### PROVIDED PASSAGE
····················
Home, Tarp home
Soapstone Basin // dogs, tarps, AND dad stuff
Nights out: 1 Miles driven: 136 Soundtrack: Hayley Williams, Ego Death at a Bachelorette party
Father’s Day
One night near Soapstone with the whole family, the dogs, a tarp living room, bad sleep, good bacon, and a quiet little clearing that’s starting to feel like ours.
Day 1
This place is quickly becoming a home away from home for us. It’s quick to get to, quiet, secluded, and understated. There aren’t huge views on offer, no out-of-the-ordinary scenery. Just a quiet nook in the forest that feels like ours. I was just here with the boys, but I needed to bring the whole family back. And this time, Kevin Boy even got an invite.
Instead of camping in the exact spot as the week before, we stayed a little down the road in a small clearing in the trees. We were surrounded by young, dense pines and the occasional aspen. Wildflowers dotted the clearing.
····················
### INFORMATION PROVIDED
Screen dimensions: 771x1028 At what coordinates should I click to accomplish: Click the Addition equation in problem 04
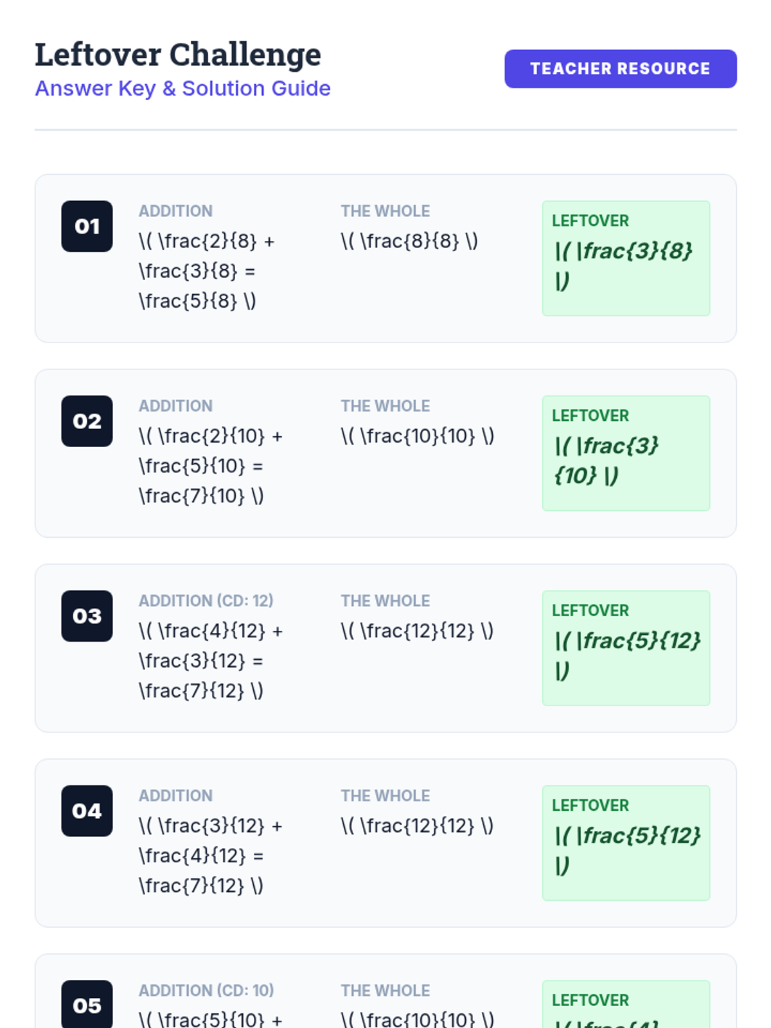pos(209,856)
····················
### THE PROBLEM
Continue the camping trip account near Soapstone, beginning right after its final sentence. Nothing in the lines is needed here.

### RESULT BELOW
I don’t get the entire family out much these days, so I worked hard to make the experience as comfortable and homey as possible. They did me a solid for Father’s Day by indulging my weird need to sleep outside, so the least I could do was make it cozy.
I set up our tents. The family would take the rooftop Bronco fort, and I’d sleep in a ground tent with the dogs. The skies looked a bit ominous, so I rigged up a cozy little tarp with logs as supports for some rain insurance. I didn’t know it then, but that tarp would start to feel like our living room away from home — chairs underneath, kitchen nearby, and mosquito fogger holding the perimeter. A roof over our heads for no reason other than humans apparently love having one.
We spent the day under the tarp talking, reading, and letting the dogs run wild. Kevin understood the assignment and was an angel of a dog. The spazz brain goes away when he’s outside in the wild.
The kids explored, shot the BB gun, hacked at deadfall with the folding saw, and generally treated the woods like a temporary kingdom. Kevin did his part by chewing apart their stick guns.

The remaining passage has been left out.